В практичности от Америки не отстает и Европа. В какой-то степени даже опережает. Безоглядная европейская экономическая интеграция стала апофеозом прагматизма в современной политике. Сегодня очевидно, что архитекторы этого проекта не получили ожидаемых сверхприбылей, а те, кто надеялся зажить безбедно и беззаботно за счет объединения с богатыми мира сего, лишь погрязли в долгах, которые можно разве что списать, но никак не оплатить. Было бы крайне странно, если бы в этой ситуации мир не забился в судорогах экономического кризиса.
И только Восток остается верен себе. Для восточного человека – араба, индийца, китайца не существует разделения на материальное и сакральное. Там не отделяют религию от повседневной жизни. Им невдомек, что мы считаем себя носителями цивилизации, а к ним зачастую относимся, как к персонажам восточных сказок. Регулярное посещение храма там не является респектабельной привычкой. Они не думают о Боге мимоходом и вместо “дай Бог” говорят “если будет угодно Богу”. Да и сам Бог для них не менее реален, чем дерево, скала или облако. Как сказал в недавнем интервью “Российской газете” Андрей Кончаловский, “в арабской цивилизации нет усталости, которая наблюдается в Европе, нет пресыщения, нет присущей Европе десакрализации всех понятий”.
Это “отсутствие усталости и пресыщения”, относительная религиозная молодость и свойственная ей энергичность рождают в некоторых восточных обществах презрение к тем, кто считает себя лидерами современного мира и уверенность в универсальности своих ценностей. А также уверенность в том, что для реального и повсеместного воплощения в жизнь этих ценностей все средства хороши. Все, вплоть до террора.
Никакой прагматизм не в силах противостоять упорно и последовательно воплощаемой в жизнь идее, какой бы порочной она ни была. Это все равно что сражаться со стаей саранчи с помощью батареи крупнокалиберных орудий. Противопоставить религиозному или какому-либо другому идеологически поддержанному террору можно только обновленную идеологию свободного мира, которая выглядела бы не убогой прагматичной морковкой, а системой ясных, достижимых, позитивных целей. Как бы утопично это ни звучало сегодня, другого пути просто не существует, и новая идеология обязательно явится в мир со всей неизбежностью очередного витка диалектической спирали. Стреляться из-за высказанной в адрес дамы скабрезности, вероятно, уже не будут, но, вполне возможно, пошляков снова перестанут пускать в приличное общество.
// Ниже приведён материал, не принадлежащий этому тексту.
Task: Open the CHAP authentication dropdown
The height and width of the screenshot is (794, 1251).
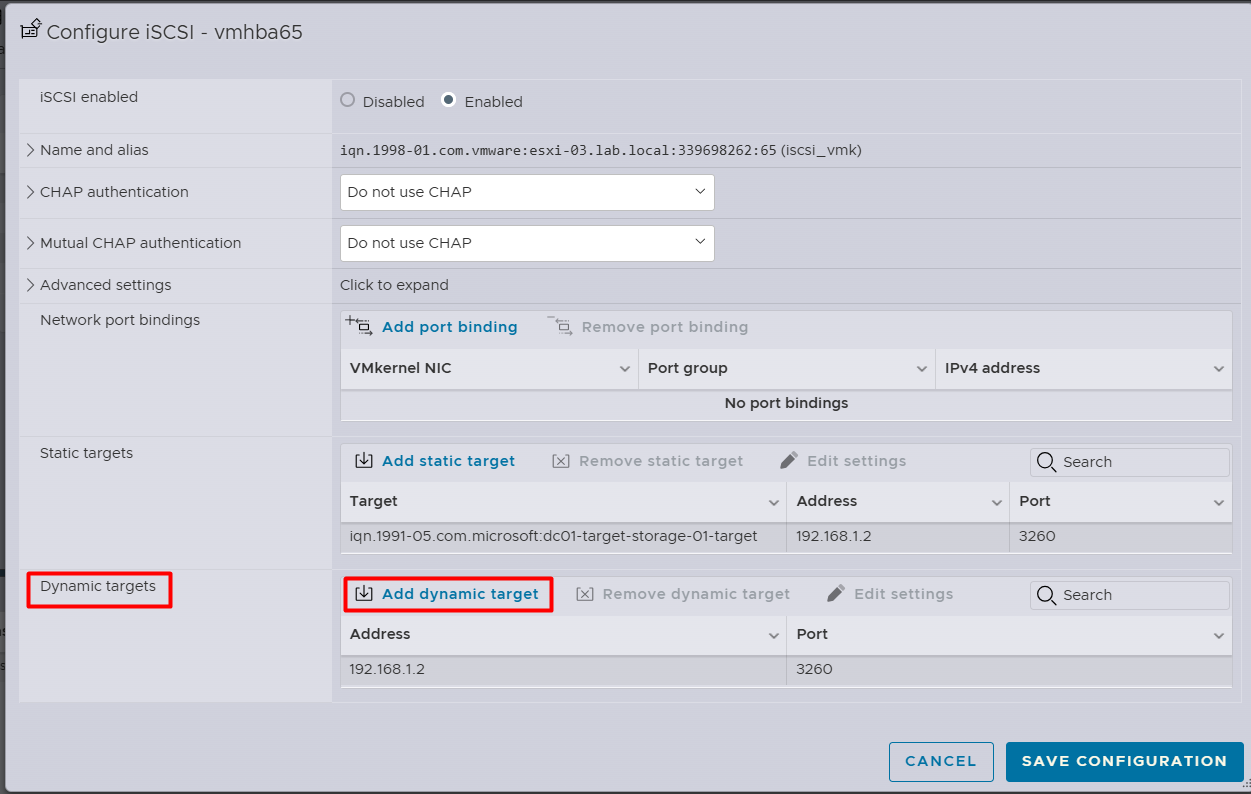Action: click(527, 192)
Да и без всякого террора пора уже разбавить завладевший миром голый прагматизм пусть не совсем практичной, но красивой и привлекательной идеей. Но не по предложенной Полем Беранже формуле: “честь безумцу, который навеет человечеству сон золотой”, а по менее поэтичному, но безукоризненно точному рецепту словенского культуролога Жижека: “Функция идеологии состоит не в том, чтобы предложить нам способ ускользнуть от действительности, а в том, чтобы представить саму социальную действительность как укрытие от некой травматической, реальной сущности”.
А там, глядишь, и все остальное наладится.